**DATA PROVIDED**
☆ ☆ ☆ ☆ ☆ ☆ ☆

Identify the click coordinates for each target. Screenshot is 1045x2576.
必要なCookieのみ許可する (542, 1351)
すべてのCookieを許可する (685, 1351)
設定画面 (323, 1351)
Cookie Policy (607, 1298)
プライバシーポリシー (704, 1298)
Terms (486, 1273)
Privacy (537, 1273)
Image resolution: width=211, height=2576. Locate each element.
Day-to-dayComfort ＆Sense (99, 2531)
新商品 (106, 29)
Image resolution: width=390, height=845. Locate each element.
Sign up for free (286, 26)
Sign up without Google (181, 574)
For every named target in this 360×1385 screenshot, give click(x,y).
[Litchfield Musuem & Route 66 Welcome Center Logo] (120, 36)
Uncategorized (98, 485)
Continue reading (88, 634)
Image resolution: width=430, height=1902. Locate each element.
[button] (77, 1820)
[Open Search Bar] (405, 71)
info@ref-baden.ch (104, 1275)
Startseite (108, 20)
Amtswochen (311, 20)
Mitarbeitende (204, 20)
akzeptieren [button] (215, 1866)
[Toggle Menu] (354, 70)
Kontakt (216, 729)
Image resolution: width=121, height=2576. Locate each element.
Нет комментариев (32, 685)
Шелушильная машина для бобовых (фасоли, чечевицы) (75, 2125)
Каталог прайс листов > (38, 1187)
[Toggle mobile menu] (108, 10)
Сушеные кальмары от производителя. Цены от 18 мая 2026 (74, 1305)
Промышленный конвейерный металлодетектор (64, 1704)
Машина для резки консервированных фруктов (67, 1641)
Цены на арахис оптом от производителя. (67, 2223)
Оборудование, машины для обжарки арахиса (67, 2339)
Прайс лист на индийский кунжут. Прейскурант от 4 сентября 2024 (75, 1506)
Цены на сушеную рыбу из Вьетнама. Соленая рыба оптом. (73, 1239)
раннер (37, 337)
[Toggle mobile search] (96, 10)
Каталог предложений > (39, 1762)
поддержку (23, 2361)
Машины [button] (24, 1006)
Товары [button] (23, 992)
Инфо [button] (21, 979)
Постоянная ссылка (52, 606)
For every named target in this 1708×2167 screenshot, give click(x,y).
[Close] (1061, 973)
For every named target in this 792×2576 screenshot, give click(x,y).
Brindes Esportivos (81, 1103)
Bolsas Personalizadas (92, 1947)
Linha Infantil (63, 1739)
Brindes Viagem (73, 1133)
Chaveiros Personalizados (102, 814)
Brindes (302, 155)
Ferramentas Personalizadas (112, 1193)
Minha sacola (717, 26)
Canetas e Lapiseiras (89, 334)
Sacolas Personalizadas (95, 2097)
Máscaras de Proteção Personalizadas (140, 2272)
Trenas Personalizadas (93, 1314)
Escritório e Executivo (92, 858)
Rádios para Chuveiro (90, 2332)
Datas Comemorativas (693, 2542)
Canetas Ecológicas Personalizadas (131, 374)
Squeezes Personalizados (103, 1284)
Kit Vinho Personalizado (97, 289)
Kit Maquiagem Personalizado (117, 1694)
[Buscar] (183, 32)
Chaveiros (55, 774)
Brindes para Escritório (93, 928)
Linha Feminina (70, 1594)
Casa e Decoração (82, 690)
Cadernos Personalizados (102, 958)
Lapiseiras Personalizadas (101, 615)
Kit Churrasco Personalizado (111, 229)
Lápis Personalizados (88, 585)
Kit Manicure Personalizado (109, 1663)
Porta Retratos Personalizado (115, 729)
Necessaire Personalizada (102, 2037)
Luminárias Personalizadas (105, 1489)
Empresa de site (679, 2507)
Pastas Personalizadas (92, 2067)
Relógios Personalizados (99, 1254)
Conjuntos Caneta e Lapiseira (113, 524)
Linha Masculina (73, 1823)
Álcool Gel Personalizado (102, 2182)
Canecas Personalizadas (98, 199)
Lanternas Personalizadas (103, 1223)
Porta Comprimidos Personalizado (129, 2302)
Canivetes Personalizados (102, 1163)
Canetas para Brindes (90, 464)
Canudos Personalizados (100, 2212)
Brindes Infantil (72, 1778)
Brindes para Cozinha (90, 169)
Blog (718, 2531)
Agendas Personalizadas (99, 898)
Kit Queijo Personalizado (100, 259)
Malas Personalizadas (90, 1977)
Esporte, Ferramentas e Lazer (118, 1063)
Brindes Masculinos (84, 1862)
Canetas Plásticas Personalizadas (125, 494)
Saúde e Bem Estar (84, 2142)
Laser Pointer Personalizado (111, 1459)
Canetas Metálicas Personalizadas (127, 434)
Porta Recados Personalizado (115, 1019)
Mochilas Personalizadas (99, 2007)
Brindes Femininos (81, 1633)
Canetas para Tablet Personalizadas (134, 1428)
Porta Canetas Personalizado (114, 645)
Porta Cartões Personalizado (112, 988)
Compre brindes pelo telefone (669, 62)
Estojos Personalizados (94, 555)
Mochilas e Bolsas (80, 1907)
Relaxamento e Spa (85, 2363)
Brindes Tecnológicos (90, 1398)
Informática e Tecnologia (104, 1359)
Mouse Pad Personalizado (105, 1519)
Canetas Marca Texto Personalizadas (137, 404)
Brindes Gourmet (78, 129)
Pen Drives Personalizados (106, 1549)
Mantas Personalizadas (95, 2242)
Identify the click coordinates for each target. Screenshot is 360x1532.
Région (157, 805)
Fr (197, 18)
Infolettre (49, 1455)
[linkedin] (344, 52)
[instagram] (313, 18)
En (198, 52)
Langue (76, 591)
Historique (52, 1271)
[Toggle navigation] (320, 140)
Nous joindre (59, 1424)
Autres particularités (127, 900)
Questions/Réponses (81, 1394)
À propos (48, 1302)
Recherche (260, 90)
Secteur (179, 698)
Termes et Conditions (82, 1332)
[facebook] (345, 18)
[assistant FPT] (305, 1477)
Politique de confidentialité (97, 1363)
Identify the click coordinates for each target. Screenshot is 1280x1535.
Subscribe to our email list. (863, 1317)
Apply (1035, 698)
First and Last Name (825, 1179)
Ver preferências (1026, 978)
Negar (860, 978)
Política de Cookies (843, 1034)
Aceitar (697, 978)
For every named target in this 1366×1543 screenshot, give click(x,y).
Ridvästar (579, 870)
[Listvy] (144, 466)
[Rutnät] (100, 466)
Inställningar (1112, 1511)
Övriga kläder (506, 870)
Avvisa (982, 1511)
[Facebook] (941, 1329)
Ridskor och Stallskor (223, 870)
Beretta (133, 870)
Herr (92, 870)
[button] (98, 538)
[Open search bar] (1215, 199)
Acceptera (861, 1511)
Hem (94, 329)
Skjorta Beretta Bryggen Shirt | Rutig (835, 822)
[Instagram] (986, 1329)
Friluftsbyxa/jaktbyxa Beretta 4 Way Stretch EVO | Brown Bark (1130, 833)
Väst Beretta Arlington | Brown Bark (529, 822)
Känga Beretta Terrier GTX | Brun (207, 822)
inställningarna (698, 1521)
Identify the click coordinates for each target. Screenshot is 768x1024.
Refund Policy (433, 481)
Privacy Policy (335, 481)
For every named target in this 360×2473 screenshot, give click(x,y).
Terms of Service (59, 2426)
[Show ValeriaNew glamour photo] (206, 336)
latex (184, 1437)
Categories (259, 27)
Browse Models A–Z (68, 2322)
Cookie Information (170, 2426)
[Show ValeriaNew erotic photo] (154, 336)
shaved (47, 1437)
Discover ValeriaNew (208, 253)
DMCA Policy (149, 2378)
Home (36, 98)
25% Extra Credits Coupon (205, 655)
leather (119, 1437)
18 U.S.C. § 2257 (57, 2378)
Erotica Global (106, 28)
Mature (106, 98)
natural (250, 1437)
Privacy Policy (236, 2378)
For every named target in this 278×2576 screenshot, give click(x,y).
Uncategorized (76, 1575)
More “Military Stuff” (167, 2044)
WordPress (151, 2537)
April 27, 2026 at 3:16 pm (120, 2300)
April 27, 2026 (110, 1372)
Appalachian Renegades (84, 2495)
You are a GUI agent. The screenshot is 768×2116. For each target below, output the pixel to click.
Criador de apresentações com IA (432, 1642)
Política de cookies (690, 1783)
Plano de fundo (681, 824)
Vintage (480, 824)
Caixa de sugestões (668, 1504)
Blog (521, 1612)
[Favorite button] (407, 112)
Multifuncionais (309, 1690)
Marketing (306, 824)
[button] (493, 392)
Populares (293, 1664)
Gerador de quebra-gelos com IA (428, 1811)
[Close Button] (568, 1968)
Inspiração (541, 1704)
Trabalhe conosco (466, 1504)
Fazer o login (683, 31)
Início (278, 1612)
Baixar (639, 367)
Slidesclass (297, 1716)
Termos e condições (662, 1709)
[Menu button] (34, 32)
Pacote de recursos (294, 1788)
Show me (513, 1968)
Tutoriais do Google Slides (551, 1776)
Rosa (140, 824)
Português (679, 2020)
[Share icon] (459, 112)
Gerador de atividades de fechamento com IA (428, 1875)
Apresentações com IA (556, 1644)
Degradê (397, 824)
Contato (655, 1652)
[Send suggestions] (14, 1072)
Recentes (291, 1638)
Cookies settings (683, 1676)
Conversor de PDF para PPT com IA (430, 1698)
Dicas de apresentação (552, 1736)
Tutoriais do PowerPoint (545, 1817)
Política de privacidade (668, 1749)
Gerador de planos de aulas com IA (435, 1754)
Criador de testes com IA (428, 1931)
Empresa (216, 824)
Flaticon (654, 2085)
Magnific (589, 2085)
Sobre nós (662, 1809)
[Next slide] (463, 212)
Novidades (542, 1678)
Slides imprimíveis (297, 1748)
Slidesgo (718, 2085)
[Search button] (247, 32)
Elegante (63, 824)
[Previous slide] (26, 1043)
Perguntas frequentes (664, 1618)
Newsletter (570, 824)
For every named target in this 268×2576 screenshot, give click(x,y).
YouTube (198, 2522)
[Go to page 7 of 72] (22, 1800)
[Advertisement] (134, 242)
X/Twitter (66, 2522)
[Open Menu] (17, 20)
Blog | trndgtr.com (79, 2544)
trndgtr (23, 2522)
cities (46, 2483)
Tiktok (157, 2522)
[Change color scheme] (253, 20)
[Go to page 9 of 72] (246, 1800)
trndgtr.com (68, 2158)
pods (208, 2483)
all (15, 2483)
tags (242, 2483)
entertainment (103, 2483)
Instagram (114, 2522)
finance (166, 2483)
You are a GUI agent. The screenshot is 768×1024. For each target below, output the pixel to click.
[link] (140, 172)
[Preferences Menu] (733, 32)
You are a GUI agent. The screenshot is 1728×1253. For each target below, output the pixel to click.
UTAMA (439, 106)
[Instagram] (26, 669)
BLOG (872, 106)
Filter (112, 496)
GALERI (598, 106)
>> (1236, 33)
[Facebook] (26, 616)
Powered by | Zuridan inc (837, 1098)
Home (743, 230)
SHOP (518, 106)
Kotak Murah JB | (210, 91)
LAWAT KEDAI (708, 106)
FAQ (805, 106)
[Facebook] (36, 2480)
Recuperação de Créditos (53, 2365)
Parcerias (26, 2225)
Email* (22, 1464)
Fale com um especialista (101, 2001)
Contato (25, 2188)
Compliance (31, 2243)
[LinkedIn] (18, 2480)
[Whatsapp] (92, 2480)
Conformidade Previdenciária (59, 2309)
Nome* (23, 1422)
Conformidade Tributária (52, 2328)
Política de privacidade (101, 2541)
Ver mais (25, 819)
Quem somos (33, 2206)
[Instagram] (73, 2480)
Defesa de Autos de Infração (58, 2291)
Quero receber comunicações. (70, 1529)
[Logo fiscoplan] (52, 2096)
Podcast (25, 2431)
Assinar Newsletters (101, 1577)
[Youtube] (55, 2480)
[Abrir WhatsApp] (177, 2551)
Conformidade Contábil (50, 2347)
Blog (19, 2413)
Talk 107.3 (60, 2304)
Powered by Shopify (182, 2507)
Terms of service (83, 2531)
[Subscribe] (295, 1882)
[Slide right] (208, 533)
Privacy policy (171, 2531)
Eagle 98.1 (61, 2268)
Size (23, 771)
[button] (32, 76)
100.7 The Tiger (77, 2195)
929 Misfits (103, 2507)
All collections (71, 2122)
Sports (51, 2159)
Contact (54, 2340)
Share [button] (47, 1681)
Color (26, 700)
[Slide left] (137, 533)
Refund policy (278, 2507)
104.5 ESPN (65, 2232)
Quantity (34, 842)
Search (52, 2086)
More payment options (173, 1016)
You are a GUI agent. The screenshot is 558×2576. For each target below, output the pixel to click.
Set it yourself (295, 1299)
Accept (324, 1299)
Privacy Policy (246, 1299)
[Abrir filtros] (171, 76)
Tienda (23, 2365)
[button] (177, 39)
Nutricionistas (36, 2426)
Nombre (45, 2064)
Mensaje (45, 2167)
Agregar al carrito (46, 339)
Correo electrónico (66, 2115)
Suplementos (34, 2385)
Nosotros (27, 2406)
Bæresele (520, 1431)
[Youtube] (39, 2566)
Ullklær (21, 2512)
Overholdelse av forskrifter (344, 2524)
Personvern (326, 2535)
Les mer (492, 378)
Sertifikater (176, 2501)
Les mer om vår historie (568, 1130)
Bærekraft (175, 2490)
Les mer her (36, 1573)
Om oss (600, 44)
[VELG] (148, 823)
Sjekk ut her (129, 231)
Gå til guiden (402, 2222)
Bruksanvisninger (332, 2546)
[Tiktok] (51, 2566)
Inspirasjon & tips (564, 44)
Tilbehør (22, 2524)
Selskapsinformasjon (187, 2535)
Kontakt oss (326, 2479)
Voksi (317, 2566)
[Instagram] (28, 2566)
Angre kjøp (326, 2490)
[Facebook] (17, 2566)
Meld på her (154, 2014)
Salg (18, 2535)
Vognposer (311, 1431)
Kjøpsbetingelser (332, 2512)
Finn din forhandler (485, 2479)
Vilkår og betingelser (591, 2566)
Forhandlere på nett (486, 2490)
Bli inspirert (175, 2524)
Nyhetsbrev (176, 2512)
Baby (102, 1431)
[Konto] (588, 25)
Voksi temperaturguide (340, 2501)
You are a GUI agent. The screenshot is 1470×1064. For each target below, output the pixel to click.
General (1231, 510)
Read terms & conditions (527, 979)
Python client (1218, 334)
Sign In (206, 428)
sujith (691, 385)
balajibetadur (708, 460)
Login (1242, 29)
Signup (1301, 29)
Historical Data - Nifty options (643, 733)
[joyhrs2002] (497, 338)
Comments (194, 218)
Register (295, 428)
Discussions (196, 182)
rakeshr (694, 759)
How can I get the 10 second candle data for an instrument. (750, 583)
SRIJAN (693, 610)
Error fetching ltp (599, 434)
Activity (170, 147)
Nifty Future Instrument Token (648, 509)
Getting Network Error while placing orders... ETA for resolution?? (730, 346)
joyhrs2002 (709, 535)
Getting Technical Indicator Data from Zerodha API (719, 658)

☆ ☆ ☆ ☆ ☆ ☆ ☆

**TASK DETAILS**
Say, as a single number and nothing more, how many lines of the entries contain the word "Beretta".

**SOLVED EXERCISE**
5